Ilustración: Gabriela Mayorga
Todo empezó el día que el profesor de danzas trajo los faldones para ensayar la cumbia que bailaríamos los estudiantes de kínder el Día de las Madres. Estaba todo listo; yo bailaría con Cindy, que me caía re-mal porque traía una Barbie hermosa a la clase. No la soltaba. No la prestaba. Y menos a mí, por obvias razones. El caso, aquella mañana, El Profesor entró con una maleta a punto de estallar. Su silueta, bastante rellena, se paseó por los espejos, atravesó el salón y abrió la maleta: ¡Una sorpresa!
Eran las faldas con que las negras de Telepacífico bailaban currulaos cuando transmitían el Petronio Álvarez en la televisión local. Y ahí estaban, en la vida real; habían saltado directo de las rebambarambas de tambores de la televisión hasta mi salón de danzas. A pocos metros de mí, todos esos boleros encrespados circundaban el aire cual palomas celestiales abanicando mi cara.

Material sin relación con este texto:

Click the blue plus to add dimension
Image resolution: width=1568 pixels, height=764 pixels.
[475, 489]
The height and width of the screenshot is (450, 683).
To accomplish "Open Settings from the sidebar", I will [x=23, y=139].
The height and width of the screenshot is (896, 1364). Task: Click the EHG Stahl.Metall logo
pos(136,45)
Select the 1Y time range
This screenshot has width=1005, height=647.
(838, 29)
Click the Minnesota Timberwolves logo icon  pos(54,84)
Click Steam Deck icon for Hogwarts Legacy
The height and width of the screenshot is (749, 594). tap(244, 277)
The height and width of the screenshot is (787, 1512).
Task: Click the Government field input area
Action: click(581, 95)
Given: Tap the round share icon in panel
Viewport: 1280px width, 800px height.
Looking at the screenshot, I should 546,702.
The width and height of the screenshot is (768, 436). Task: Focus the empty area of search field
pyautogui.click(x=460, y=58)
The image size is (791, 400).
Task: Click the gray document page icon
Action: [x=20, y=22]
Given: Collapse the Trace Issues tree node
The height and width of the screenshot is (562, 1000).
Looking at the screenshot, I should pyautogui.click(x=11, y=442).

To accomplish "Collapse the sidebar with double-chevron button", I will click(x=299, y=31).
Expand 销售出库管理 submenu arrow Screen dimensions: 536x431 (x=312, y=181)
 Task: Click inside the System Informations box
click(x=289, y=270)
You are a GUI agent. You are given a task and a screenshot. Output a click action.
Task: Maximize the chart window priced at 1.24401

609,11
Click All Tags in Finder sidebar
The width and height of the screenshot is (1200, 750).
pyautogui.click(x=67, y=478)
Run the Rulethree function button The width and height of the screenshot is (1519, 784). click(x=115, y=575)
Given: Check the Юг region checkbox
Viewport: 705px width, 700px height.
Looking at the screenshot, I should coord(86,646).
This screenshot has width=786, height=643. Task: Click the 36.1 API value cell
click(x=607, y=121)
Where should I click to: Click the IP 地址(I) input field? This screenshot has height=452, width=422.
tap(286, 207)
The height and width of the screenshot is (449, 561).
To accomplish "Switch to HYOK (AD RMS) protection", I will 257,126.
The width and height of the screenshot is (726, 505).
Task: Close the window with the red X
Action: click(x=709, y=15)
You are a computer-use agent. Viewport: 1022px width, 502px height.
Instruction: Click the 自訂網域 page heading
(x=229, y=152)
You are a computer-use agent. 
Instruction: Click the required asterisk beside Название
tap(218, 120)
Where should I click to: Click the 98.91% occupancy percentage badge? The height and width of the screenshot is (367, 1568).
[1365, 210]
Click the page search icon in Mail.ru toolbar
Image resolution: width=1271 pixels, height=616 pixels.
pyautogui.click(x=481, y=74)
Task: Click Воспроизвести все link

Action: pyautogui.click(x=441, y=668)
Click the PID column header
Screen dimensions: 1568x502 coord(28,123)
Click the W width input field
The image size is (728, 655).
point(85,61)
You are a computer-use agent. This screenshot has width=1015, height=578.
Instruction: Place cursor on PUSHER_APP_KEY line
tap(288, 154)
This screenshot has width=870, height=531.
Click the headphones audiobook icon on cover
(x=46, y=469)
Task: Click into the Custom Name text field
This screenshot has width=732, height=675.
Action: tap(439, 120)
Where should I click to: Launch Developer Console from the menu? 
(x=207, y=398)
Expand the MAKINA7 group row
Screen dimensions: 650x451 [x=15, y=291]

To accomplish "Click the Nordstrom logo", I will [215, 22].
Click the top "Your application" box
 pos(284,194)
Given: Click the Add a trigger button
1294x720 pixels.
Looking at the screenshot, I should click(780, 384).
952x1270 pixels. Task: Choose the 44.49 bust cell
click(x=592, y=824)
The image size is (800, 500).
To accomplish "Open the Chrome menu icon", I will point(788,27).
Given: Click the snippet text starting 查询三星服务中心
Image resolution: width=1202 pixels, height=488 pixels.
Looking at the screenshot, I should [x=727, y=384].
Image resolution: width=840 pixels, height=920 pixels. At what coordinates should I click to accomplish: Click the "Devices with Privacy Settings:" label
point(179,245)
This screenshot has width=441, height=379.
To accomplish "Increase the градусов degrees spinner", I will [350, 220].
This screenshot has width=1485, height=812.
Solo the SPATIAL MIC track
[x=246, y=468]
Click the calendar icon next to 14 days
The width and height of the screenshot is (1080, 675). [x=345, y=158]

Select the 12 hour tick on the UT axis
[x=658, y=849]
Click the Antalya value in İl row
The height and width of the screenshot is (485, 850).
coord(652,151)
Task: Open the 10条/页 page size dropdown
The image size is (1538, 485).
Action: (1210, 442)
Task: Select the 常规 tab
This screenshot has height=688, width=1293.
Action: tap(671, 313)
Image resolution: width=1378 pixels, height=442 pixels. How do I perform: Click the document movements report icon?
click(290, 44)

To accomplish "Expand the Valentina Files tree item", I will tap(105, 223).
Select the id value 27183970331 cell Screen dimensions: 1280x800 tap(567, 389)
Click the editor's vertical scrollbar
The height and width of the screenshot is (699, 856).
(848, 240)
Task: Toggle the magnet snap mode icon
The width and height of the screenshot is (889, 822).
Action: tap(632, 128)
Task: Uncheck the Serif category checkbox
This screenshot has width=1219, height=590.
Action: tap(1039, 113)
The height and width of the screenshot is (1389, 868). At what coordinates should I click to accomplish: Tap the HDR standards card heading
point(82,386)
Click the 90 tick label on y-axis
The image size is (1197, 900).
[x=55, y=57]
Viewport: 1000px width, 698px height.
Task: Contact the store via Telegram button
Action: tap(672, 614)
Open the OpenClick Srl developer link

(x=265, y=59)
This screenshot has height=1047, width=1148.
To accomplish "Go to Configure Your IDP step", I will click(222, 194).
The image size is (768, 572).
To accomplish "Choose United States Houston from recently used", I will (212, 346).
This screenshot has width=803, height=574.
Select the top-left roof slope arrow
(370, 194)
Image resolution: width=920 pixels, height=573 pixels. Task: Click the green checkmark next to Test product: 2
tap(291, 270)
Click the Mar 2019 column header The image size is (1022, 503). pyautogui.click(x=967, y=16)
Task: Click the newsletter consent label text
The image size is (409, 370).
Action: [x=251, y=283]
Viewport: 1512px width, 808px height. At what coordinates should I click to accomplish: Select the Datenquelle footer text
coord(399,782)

Salí corriendo, con los brazos abiertos, listo para recibir finalmente mi falda maravillosa, mi pollera colorá. ¡Y que por favor la más grande para mí, Señor Profesor! Sí, sí, la más hermosa y voluptuosa, que voy al frente. Que sí, Señor, que yo ya cumplí los seis años y soy el más alto. No, es que usted no entiende, Profesor, que nadie más que yo en este salón ha estudiado la cumbia, el contoneo, los currulaos y el golpe del tambor. Nadie mejor que yo para comandar toda esta procesión de chaparritos arrítmicos que no dan pie con bola. ¡Sí, Señor Profesor de Danza! Usted no sabe cómo me voy a lucir con esa falda. ¡Mejor dicho! ¡Es que me van a aplaudir todas las mamás cuando yo salga con la mano en la cintura, meneando esa pollera colorá, enfrentando la brisa, surcando el cielo, abriendo de par en par mis alas de boleros encrespados! Todas se pondrán de pie cuando les pase por el lado como hembra coqueta, miradita encima del hombro. ¡Mírame y no me toques, mejor dicho! Y yo galopando esos tambores cual yegua briosa con todos los ojos encima, poniendo a temblar el piso, y la gente aplauda que aplauda porque no se van a aguantar esta regiedad innata.
“¿Qué cómo, Señor Profesor? ¿Y que por qué? ¿Cómo así que solo para las niñas? No, no, usted no entiende. Usted está cometiendo un grave error. ¡Que yo no voy a bailar con ese pedazo de pañuelo en los hombros y ese pantalón remangado, y todos esos botones en la camisa! ¡Faltaba más!”
Nunca sospeché mi desgracia. El Día de las Madres me sacaron a bailar con un remedo de pañuelo rojo sobre los hombros, con los puños de la camisa remangados… y yo viendo nomás a la Cindy, insípida, arrastrando todos esos boleros tristes con los que yo iba a partir la brisa en dos. Y ahí estaba mi Mamá y todas las otras mamás, lágrimas en los ojos, aplaudiendo, sentadas, con la felicidad escurrida: una cumbia, un varoncito con pantalón y una insulsa con falda.